**Data provided**
++++++++++++++++++++
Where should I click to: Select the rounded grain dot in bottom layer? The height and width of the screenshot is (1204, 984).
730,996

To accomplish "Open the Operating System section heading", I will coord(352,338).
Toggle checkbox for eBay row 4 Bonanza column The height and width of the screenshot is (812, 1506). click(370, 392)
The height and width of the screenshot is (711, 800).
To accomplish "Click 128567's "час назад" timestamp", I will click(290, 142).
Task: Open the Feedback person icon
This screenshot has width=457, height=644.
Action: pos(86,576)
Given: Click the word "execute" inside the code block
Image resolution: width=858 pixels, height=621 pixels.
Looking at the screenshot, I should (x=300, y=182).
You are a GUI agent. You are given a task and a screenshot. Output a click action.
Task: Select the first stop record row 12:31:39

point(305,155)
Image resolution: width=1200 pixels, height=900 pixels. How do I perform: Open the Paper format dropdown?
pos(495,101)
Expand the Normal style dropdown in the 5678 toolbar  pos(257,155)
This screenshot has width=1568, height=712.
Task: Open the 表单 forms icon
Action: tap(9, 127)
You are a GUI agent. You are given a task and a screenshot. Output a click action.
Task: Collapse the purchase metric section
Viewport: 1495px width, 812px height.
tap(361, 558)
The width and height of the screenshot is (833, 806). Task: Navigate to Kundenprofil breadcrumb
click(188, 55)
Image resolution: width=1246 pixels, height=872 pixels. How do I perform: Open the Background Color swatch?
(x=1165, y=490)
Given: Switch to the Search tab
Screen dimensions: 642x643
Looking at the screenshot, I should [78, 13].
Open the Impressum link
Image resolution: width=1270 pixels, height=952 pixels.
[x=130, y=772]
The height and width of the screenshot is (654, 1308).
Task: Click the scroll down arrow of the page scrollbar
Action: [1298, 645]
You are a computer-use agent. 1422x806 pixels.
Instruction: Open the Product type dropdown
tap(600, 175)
++++++++++++++++++++
**Try it**
If a line comes after the one that contains "Toggle checkbox for", leave it out; return every line of the entries up to that point exactly, starting with the first, with that line included.

**Exercise answer**
Where should I click to: Select the rounded grain dot in bottom layer? The height and width of the screenshot is (1204, 984).
730,996

To accomplish "Open the Operating System section heading", I will coord(352,338).
Toggle checkbox for eBay row 4 Bonanza column The height and width of the screenshot is (812, 1506). click(370, 392)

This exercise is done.